Task instructions
Scan the records beneath this line for the line holding "Image resolution: width=2006" and the line holding "The height and width of the screenshot is (1197, 1915).", then transcribe exactly those two and all lines between.

Start of The records

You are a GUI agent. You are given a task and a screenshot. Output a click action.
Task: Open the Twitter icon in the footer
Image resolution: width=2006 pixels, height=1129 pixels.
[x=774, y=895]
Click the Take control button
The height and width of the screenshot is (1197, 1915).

End of The records
Start of The records

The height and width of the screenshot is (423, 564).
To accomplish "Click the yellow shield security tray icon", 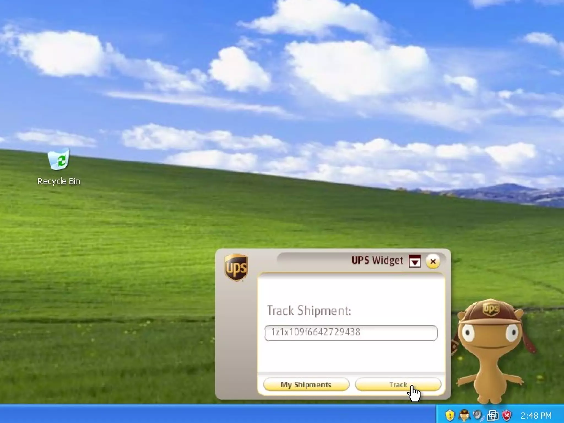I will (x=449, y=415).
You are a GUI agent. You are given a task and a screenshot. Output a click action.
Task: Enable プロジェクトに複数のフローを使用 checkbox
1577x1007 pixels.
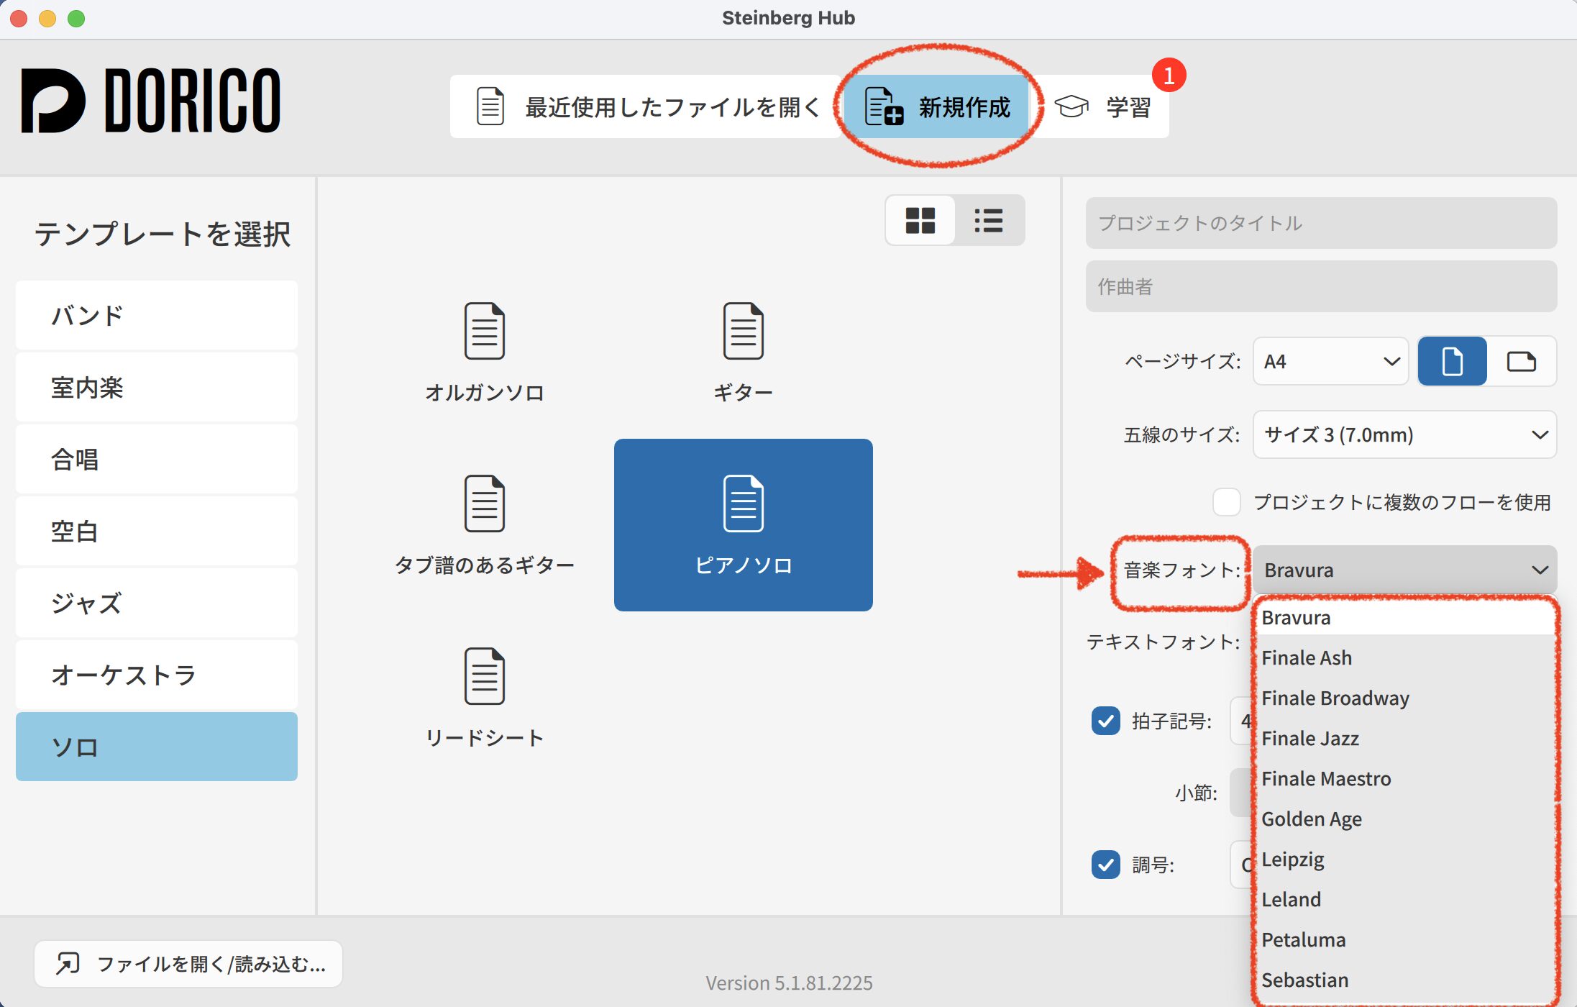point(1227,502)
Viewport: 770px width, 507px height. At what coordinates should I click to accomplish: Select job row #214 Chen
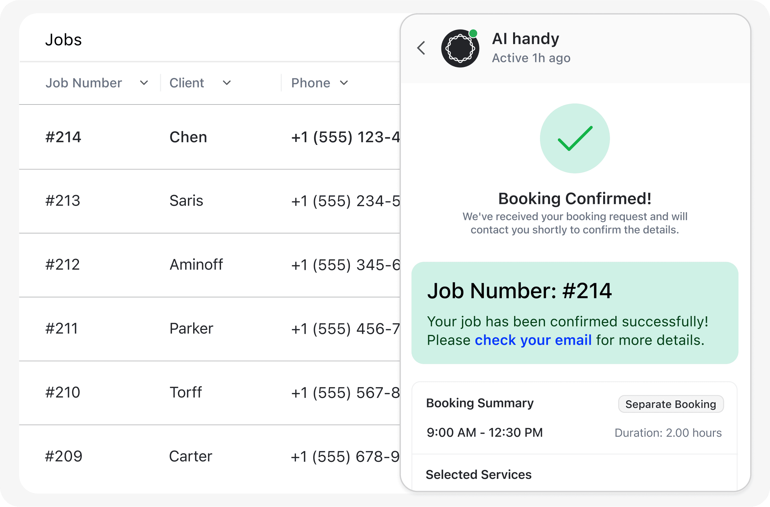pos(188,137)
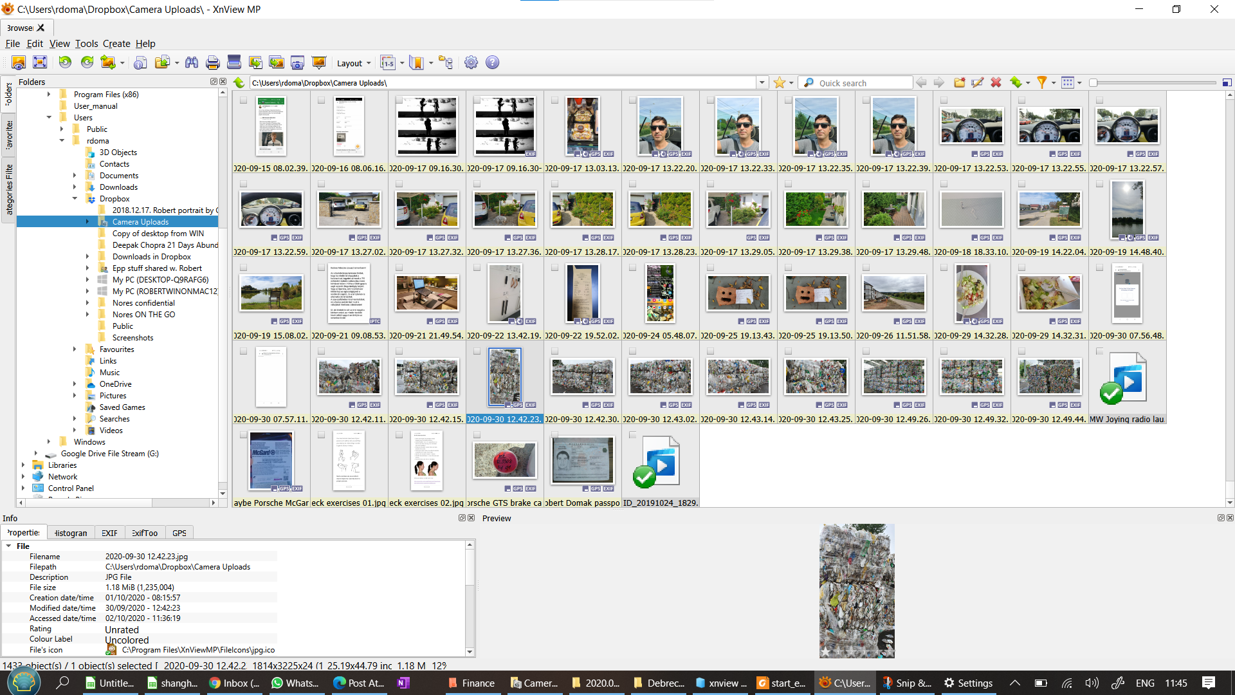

End of The records
Start of The records

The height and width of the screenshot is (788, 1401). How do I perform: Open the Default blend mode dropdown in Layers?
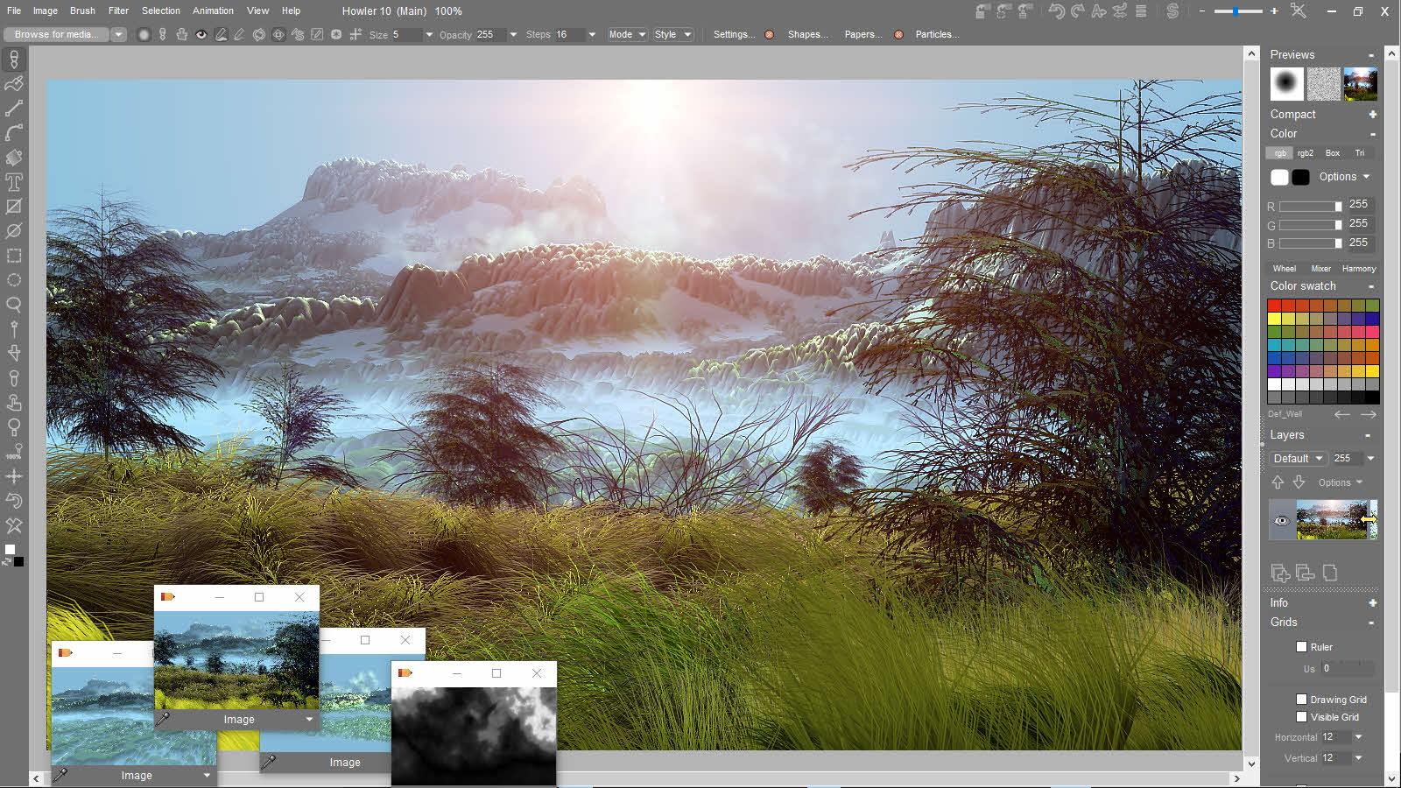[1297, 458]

End of The records

The answer
Image resolution: width=2006 pixels, height=1129 pixels.
[x=774, y=895]
Click the Take control button
The height and width of the screenshot is (1197, 1915).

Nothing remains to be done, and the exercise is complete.